A presença de Malcolm McDowell neste filme como o 'rebelde principal' da escola, quase que parece explicar os actos da personagem por que este actor mais é lembrado na cultura pop (refiro-me claro de Alex de Large em A Clockwork Orange), e a personagem simbólica da 'rapariga' (Christine Noonan, uma mistura de musa não-real e de 'guerrilheira do real', na cena final a lembrar Patty Hearst) tornam este filme um dos maiores clássicos do cinema de 'adolescentes', com as suas ambíguidades que misturam melancolia poética e 'maldade' real, realidade social e ícones românticos sempre num clima de suposição (como de resto o título transmite), numa vontade gritante de reconhecimento, muito antes dos clássicos do género se terem consumado por volta dos 80s e ainda muito longe dos massacres em cenários escolares (muito reais) de Colombine e afins.

(fim dos spoilers)

... E se .... mesmo sem o merecido reconhecimento neste ciclo de verão, 'If....' merece rapidamente uma visão ou revisão. Numa época em que os icones juvenis se criam a um ritmo frenético, de forma a se tornarem uma ferramenta lucrativa de lucro através do entertenimento para milhões de teenagers adormecidos numa cultura construida para fazer as mais efectivas lavagens cerebrais, este pequeno exercicio de rebeldia, politicamente incorrecto e sempre desafiando o cinema establecido urge ser rapidamente descoberto, de forma a lembrar o que realmente ser adolescente significa.

A Tempestade em Altair IV

forbidden planet

Mesmo passados 51 anos da sua estreia, Forbidden Planet continua ainda a deixar espantados muitos dos fans de sci-fi. De resto a efeméride passou-me despercebida no ano passado, mas não quis deixar de rever esta semana, no esplendor de uma cópia restaurada, todo o esplendor deste marco do sci-fi em cinemascope.

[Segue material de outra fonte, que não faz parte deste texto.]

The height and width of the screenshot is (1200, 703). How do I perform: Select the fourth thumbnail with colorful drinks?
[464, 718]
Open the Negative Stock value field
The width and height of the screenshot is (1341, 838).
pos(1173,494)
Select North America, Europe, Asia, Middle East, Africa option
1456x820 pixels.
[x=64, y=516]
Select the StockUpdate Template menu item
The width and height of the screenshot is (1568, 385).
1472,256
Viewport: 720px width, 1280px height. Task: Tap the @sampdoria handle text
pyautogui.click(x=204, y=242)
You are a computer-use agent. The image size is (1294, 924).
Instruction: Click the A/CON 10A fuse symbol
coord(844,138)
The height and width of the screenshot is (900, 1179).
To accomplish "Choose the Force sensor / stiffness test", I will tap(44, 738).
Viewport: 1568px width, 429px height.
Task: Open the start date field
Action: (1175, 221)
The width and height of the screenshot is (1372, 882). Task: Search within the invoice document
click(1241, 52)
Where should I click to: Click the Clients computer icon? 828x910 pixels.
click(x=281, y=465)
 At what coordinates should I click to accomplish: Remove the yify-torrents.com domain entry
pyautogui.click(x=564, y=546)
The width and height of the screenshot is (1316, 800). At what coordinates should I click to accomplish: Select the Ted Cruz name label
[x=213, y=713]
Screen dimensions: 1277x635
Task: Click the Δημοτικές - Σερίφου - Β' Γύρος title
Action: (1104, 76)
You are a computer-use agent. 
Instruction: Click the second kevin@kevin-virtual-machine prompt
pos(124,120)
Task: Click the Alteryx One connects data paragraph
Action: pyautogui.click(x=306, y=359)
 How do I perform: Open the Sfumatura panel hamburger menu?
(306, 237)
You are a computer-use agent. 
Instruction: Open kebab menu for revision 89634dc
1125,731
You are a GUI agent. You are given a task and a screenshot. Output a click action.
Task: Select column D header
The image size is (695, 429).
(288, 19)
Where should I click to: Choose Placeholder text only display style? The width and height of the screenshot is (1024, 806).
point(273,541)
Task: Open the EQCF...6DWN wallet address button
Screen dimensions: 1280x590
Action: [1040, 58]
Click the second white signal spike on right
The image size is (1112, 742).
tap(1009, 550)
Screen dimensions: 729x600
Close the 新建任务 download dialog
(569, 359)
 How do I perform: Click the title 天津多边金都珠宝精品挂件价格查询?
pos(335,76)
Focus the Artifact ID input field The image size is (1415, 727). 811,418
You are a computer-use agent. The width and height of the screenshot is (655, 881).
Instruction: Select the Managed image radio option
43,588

A forma primorosa como a Warner produziu o mais fabuloso e completo sci-fi da década dando ênfase simultaneamente aos efeitos especiais e 'maquinaria' de aspecto inovador (e credível), aos inpecáveis exteriores do planeta Altair IV (onde se passa toda a acção do filme) e os interiores da casa onde o Dr. Edward Morbius, a sua filha Altaira e o robot Robbie parecem jogar um estranho jogo de ilusões deixam-me ainda hoje com a sensação que todos os objectos e props neste filme foram, de alguma forma, importantes em algum ponto para o design da segunda metade do século XX.

E como se tal não bastasse, a forma arriscada (comercialmente) como uma das mais percursoras bandas sonoras dos anos 50 foi incluida (as chamadas Electronic Tonalities que o casal Barrons, esquecidos percursores da música electrónica, criaram) e a utilização de animação para alguns efeitos especiais ( a cargo de Joshua Meador da Disney) é realmente espantosa, criando de forma pioneira alguns dos lugares comuns do sci-fi que ainda hoje povoam a cultura pop.

Outra espantosa adicção ao cinema de ficção científica que FP trouxe foi a criação, ainda longe da complexidade do espantoso universo Star Trek e ainda mais do pastiche Star Wars, de um universo próprio usando as referências clássicas da Tempestade de Shakespeare (com um Dr. Edward Morbius a fazer o papel de Prospero, transportado para o planeta o seu exílio em Altair IV numa nave chamada Bellerophon), algo que embora muito frequente na literatura do género, poucas (ou nenhuma) vez(es) tinha sido tentado com sucesso, e que apenas com Star Trek e com o Cyber Punk dos 80s se consolidou.

Mesmo alguma sloppiness no cast (aqui o filme peca por alguma preguiça, talvez a mesma representada por Leslie Nielsen, que se arrasta pelo set como se estivesse a representar uma personagem algures num barbecue numa qualquer suburbia americana, o que de resto não deixa de ser interessante), não estraga esta obra prima do kitsch tecnológico, sendo recomendado num verão onde a imaginação cinematográfica bateu no seu ponto mais baixo e quando o sci-fi neste meio de entertenimento se tornou obsoleto.